*** Opening of DATA PROVIDED ***
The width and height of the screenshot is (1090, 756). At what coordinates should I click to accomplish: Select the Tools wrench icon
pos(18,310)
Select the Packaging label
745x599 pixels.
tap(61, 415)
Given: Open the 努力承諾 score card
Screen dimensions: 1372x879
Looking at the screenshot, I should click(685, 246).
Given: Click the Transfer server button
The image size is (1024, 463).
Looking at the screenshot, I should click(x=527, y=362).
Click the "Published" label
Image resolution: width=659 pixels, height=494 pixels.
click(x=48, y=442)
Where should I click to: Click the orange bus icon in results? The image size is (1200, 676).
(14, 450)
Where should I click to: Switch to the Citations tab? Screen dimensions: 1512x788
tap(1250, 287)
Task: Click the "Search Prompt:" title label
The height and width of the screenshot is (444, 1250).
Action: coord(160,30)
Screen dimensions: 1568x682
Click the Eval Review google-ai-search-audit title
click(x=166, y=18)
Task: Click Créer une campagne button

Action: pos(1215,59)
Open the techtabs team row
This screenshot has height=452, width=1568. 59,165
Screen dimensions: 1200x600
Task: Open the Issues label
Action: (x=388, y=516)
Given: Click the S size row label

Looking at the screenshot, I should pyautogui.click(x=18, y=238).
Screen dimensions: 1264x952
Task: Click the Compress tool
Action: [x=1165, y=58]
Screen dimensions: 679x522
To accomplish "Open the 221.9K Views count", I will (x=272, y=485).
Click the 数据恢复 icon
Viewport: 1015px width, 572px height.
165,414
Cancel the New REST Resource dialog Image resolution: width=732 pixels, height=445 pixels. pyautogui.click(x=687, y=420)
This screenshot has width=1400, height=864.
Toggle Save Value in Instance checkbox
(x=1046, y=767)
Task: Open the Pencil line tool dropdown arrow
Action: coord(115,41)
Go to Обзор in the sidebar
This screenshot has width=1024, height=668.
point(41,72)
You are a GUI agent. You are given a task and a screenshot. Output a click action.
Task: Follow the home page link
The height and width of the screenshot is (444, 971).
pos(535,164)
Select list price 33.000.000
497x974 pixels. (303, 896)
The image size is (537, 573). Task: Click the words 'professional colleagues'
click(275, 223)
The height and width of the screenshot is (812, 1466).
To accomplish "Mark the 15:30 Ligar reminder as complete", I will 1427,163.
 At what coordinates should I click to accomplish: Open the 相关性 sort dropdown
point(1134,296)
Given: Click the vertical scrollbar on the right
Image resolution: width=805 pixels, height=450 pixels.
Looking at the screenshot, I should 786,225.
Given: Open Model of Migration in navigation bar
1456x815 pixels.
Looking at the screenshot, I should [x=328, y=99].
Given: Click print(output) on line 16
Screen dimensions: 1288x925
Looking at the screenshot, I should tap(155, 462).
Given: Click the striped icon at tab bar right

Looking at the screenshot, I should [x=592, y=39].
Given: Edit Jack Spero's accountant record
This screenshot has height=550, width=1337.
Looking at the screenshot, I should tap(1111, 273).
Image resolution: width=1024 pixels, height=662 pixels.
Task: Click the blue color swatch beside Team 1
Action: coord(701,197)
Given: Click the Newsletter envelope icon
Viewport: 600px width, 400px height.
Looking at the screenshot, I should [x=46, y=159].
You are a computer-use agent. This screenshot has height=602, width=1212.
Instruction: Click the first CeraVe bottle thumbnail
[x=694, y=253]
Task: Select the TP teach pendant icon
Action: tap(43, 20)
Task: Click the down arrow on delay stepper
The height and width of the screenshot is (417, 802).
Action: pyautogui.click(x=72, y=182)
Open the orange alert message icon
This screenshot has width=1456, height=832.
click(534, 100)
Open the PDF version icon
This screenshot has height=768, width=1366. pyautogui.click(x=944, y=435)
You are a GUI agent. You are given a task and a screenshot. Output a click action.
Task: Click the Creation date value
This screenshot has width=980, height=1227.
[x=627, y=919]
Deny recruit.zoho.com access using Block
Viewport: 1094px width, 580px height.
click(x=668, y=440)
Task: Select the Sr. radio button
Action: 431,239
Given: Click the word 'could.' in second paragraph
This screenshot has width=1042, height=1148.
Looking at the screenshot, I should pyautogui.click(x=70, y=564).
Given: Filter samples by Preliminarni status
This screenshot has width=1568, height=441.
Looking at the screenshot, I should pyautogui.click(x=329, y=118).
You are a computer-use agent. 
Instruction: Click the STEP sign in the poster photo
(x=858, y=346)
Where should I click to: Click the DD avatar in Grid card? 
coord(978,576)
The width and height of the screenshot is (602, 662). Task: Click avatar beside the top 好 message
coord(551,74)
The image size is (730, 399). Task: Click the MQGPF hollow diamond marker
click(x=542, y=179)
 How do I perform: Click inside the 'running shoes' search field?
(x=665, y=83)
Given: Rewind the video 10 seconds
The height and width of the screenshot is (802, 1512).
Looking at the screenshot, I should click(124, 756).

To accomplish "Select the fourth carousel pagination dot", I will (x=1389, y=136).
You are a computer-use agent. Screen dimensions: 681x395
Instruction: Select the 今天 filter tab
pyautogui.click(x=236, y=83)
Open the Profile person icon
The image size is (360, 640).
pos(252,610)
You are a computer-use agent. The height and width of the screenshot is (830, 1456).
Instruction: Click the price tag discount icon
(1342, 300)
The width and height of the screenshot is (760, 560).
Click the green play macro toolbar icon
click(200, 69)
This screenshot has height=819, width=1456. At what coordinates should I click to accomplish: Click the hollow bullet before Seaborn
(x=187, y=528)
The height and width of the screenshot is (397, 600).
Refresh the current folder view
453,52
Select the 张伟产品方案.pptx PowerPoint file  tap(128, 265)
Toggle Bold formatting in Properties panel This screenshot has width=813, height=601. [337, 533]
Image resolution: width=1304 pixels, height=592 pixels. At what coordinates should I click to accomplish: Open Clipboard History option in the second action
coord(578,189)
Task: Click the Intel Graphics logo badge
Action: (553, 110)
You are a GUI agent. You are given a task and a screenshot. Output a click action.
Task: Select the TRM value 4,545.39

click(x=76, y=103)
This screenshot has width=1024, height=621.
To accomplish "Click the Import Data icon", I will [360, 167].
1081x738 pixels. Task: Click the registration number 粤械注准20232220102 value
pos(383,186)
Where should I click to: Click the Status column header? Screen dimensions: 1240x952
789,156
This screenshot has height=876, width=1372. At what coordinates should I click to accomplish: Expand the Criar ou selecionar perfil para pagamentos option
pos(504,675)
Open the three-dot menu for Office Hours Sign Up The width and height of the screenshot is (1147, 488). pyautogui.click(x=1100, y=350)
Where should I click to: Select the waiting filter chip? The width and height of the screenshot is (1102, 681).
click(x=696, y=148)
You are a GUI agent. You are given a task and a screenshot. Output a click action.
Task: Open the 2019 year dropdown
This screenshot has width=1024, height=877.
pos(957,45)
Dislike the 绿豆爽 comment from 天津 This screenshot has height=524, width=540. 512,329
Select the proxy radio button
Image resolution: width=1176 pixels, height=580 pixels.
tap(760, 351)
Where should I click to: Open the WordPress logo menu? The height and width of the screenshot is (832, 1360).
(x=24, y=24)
*** Close of DATA PROVIDED ***
AIM OF THE TASK >> For this exercise, output exactly the lines above from the line with "Task: Follow the home page link" to the line with "Task: Click the down arrow on delay stepper", counting both, and leave out the rest.

SOLUTION >>
Task: Follow the home page link
The height and width of the screenshot is (444, 971).
pos(535,164)
Select list price 33.000.000
497x974 pixels. (303, 896)
The image size is (537, 573). Task: Click the words 'professional colleagues'
click(275, 223)
The height and width of the screenshot is (812, 1466).
To accomplish "Mark the 15:30 Ligar reminder as complete", I will 1427,163.
 At what coordinates should I click to accomplish: Open the 相关性 sort dropdown
point(1134,296)
Given: Click the vertical scrollbar on the right
Image resolution: width=805 pixels, height=450 pixels.
Looking at the screenshot, I should 786,225.
Given: Open Model of Migration in navigation bar
1456x815 pixels.
Looking at the screenshot, I should [x=328, y=99].
Given: Click print(output) on line 16
Screen dimensions: 1288x925
Looking at the screenshot, I should tap(155, 462).
Given: Click the striped icon at tab bar right

Looking at the screenshot, I should [x=592, y=39].
Given: Edit Jack Spero's accountant record
This screenshot has height=550, width=1337.
Looking at the screenshot, I should tap(1111, 273).
Image resolution: width=1024 pixels, height=662 pixels.
Task: Click the blue color swatch beside Team 1
Action: coord(701,197)
Given: Click the Newsletter envelope icon
Viewport: 600px width, 400px height.
Looking at the screenshot, I should [x=46, y=159].
You are a computer-use agent. This screenshot has height=602, width=1212.
Instruction: Click the first CeraVe bottle thumbnail
[x=694, y=253]
Task: Select the TP teach pendant icon
Action: tap(43, 20)
Task: Click the down arrow on delay stepper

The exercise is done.